También recuerdo aceptarme y volver a darme la oportunidad de quererme y ser feliz. Pasó mientras veía un documental. Me cambió el chip. En él entrevistaban a una mujer que padecía alopecia universal desde los siete años. Tenía una habitación llena de pelucas de diferentes colores y estilos. Ella era tan feliz, trataba el tema con tanta naturalidad… Su historia me enamoró. Me ayudó a entender todo.

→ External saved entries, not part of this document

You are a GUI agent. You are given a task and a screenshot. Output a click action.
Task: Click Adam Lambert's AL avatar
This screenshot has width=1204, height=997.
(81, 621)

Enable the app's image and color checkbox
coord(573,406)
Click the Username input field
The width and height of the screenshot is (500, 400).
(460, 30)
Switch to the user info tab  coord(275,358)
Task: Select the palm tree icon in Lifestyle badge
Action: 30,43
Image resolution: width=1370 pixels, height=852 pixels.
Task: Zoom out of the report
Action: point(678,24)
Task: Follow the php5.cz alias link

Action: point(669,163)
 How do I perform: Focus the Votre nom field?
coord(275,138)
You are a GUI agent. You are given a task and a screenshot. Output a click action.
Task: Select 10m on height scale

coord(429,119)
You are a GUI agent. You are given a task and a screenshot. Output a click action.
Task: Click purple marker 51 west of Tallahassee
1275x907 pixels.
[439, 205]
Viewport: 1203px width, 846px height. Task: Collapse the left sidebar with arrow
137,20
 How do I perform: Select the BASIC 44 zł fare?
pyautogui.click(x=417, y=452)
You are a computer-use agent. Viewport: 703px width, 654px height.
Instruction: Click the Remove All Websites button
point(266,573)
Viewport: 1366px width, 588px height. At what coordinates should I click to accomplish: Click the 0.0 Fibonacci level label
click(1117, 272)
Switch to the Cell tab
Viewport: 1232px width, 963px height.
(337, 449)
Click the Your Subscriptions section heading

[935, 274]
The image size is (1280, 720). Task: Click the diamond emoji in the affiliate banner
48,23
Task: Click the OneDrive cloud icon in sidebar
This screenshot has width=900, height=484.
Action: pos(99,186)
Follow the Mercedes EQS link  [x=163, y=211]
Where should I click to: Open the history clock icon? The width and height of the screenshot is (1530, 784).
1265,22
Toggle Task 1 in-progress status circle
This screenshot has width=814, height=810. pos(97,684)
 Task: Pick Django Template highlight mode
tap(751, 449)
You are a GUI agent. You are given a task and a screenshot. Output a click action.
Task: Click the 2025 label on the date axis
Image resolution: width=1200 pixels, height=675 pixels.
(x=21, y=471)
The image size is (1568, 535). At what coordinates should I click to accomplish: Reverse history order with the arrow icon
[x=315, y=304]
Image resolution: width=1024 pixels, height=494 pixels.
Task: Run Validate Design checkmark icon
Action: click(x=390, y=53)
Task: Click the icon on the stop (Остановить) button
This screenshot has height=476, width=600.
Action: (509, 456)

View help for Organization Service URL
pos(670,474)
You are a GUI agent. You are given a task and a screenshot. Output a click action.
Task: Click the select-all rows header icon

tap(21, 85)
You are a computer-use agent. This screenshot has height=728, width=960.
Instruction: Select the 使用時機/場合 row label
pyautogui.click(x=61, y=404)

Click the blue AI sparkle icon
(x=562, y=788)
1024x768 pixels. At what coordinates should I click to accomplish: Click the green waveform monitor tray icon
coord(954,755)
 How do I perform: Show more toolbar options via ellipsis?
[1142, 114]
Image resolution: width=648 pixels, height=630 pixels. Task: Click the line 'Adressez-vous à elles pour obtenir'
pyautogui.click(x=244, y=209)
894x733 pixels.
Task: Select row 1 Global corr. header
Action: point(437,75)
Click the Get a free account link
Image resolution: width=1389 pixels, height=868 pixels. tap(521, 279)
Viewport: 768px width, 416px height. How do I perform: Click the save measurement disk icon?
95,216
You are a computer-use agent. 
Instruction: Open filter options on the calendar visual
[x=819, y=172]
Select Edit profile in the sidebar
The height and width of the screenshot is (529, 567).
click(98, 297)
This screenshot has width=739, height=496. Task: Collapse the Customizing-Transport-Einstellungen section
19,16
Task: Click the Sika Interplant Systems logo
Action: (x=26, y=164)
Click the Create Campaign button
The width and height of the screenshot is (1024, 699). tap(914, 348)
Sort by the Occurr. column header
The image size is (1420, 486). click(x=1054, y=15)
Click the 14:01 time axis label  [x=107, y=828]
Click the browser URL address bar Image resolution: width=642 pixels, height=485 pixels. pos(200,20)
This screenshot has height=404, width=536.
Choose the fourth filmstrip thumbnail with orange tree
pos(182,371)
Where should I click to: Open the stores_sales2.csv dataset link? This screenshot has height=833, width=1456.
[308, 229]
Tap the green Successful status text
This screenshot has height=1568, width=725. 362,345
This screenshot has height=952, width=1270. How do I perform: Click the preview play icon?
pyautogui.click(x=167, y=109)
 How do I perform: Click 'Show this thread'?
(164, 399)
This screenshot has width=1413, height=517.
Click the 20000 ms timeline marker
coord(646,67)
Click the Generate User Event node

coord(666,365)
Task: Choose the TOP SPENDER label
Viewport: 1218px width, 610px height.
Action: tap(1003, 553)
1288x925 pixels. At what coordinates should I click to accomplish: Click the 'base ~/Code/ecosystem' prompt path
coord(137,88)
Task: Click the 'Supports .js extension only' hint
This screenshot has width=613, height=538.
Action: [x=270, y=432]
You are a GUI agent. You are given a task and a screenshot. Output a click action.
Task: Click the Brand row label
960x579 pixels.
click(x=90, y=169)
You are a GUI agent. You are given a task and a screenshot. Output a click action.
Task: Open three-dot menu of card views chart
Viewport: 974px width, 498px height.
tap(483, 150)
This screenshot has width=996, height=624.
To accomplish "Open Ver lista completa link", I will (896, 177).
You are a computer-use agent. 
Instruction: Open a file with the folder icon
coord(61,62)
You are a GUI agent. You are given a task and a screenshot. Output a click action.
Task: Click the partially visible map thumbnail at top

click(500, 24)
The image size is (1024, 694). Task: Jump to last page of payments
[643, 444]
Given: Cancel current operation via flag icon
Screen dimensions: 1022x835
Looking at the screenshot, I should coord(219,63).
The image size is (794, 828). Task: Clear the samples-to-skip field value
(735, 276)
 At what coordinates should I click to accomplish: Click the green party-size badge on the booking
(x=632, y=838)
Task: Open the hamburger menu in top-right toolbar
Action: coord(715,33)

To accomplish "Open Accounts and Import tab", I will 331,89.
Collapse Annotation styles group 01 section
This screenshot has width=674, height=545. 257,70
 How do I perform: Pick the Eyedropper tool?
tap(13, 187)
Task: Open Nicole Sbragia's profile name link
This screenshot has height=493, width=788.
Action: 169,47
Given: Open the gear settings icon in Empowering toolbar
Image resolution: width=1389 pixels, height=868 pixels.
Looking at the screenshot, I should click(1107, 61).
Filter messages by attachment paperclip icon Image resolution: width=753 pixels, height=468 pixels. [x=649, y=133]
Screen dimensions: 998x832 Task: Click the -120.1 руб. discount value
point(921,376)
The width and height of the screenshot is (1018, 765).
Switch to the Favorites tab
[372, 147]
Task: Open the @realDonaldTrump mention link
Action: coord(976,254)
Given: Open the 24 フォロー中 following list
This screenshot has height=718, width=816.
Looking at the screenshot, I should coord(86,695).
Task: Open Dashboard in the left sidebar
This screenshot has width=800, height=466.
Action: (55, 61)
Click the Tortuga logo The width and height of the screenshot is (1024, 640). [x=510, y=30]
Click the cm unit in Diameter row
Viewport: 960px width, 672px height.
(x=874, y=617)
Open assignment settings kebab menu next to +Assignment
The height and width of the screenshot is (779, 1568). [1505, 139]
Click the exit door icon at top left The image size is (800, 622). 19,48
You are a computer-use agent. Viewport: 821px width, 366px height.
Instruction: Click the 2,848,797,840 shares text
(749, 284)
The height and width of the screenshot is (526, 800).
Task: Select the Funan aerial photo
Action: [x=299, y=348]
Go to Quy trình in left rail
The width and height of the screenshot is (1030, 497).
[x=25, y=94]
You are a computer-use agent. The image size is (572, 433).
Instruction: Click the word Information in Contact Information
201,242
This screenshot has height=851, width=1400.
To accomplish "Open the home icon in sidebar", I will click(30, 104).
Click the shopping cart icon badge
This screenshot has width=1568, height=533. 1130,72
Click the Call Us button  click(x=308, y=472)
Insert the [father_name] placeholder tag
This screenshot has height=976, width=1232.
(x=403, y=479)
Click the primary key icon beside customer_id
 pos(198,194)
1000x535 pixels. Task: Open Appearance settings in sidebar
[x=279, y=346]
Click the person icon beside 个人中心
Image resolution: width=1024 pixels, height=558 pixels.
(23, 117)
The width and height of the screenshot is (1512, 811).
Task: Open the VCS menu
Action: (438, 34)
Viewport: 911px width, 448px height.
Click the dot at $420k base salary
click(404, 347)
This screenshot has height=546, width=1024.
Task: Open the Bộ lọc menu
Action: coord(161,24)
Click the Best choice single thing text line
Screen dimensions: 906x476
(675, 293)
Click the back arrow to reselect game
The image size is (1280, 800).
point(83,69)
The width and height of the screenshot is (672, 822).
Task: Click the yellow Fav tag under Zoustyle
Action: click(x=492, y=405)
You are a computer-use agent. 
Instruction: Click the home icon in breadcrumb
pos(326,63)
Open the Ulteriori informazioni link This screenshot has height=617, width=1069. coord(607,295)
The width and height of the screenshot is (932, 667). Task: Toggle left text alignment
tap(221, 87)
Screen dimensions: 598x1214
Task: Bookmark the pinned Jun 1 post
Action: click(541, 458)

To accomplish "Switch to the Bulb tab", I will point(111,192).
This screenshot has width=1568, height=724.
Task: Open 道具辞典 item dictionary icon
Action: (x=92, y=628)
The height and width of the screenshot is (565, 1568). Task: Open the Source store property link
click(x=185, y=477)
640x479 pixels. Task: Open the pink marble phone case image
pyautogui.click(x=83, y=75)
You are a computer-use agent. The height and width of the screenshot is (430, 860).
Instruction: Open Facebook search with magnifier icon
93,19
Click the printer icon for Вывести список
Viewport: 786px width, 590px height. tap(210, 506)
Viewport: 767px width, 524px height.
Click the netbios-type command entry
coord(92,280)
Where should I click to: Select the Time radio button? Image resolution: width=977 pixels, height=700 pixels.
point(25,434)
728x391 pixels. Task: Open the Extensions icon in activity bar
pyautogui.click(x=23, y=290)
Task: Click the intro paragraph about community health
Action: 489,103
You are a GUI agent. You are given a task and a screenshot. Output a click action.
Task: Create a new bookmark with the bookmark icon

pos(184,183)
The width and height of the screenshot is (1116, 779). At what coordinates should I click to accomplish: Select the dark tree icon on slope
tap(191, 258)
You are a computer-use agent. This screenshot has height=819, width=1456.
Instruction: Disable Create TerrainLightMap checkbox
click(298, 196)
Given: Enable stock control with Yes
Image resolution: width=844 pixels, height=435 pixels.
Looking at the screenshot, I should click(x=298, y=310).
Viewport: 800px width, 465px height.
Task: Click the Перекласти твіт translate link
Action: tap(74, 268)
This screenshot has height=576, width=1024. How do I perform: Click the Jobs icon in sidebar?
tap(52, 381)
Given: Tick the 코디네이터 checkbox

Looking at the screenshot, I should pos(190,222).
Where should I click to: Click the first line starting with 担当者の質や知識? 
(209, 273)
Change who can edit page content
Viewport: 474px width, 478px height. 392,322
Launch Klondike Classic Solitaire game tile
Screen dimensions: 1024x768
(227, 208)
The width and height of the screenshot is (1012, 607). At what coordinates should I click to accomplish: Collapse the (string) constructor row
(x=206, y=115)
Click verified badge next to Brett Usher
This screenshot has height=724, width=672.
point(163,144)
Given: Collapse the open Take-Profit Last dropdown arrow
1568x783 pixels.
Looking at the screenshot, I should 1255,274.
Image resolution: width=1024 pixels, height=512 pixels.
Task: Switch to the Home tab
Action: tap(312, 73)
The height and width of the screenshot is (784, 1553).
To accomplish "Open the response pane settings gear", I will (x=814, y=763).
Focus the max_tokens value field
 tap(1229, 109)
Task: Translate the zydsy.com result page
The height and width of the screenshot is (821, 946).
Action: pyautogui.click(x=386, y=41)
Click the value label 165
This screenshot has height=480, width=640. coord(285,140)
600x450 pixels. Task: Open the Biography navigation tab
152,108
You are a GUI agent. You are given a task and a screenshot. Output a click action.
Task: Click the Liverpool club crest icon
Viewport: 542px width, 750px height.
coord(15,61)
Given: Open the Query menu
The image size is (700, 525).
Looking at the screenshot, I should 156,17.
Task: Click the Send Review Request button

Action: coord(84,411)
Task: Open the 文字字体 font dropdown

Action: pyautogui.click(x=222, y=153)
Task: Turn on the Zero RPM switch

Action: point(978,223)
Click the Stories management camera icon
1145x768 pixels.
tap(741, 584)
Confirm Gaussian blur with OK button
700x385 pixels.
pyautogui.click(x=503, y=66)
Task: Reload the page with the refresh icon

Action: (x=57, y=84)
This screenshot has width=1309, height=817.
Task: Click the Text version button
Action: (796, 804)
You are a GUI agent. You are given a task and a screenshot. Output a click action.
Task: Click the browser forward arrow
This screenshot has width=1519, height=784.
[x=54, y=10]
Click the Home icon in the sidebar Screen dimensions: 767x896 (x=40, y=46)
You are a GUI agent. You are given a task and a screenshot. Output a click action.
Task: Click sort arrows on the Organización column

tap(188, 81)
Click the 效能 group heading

Entendí que había sido una egoísta por mi actitud. Se trataba de pelo, solo eso. No había sufrimiento físico ni dolor, no me iba a morir. La vida podía ser incluso más fácil y divertida con una peluca. Despertarse, ducharse y ponerse una diferente cada día, como quien elige camisa. No había razones para estar triste y amargar a los demás con mis penas. Estaba cansada de llorar, menudo coñazo. Ahora tocaba reír más y preocuparse menos por lo que no tiene tanta importancia. Relativizar era la clave.

Entendí que la yo de siempre había vuelto. Esta vez renovada, con más fuerzas y una mochila cargada de grandes experiencias. Se acabó lo de preguntarme cada día por qué y por qué yo. La única pregunta válida era por qué no.

También entendí que el verdadero problema no era la alopecia femenina ni la posibilidad de quedarme calva. Lo que verdaderamente me afectaba y preocupaba era el qué dirán y pensarán los demás.

La presión social y los famosos cánones establecidos contribuyen a esa preocupación. Sobre todo si eres mujer. No me malinterpretéis. Hay muchos hombres a los que les afecta perder su pelo, pero yo me refiero a la manera en que somos tratadas. La alopecia en un hombre se ve como algo natural e incluso se toma con humor. Sin embargo, ¿pasa lo mismo si es una mujer quien la padece? Rotundamente no. La gente siente pena por ti, te dicen que les daría algo si les ocurriese lo mismo, piensan que con ese problema no vas a poder encontrar pareja e incluso llegan a verlo como algo antihigiénico y asqueroso. Podría seguir, pero creo que es suficiente para entender cuál es la diferencia. Son situaciones duras e injustas que pueden hundirte si te pillan sin fuerzas suficientes para enfrentarlas.

Mis queridas calvitas, nos toca a nosotras armarnos de paciencia y fuerzas para explicar al mundo que también tenemos derecho a lucir cartón, salpimentarnos la cabeza con fibras capilares como si fuésemos una ensalada, ponernos pelucas y reírnos y hacer chistes de nuestra bola de billar si nos apetece.

Si eres una más, deja de esconderte y únete al Club de las Sin Peine. Respira, sonríe, enamórate, enamora, brilla y haz que ese brillo se refleje en los demás. No te limites a estar viva, siéntete viva. Cómete el mundo y haz todo aquello que sueñas. Los límites no los pone lo que cubre tu cabeza, sino lo que hay dentro de ella. Solo importa cuál va a ser tu actitud a partir de ahora.

Tengo un último recuerdo. Recuerdo cómo me temblaban las manos escribiendo este artículo y cómo caían mis lágrimas con cada línea. Fue tan liberador…

Ahora solo deseo con todas mis fuerzas que pueda ayudaros a vosotras.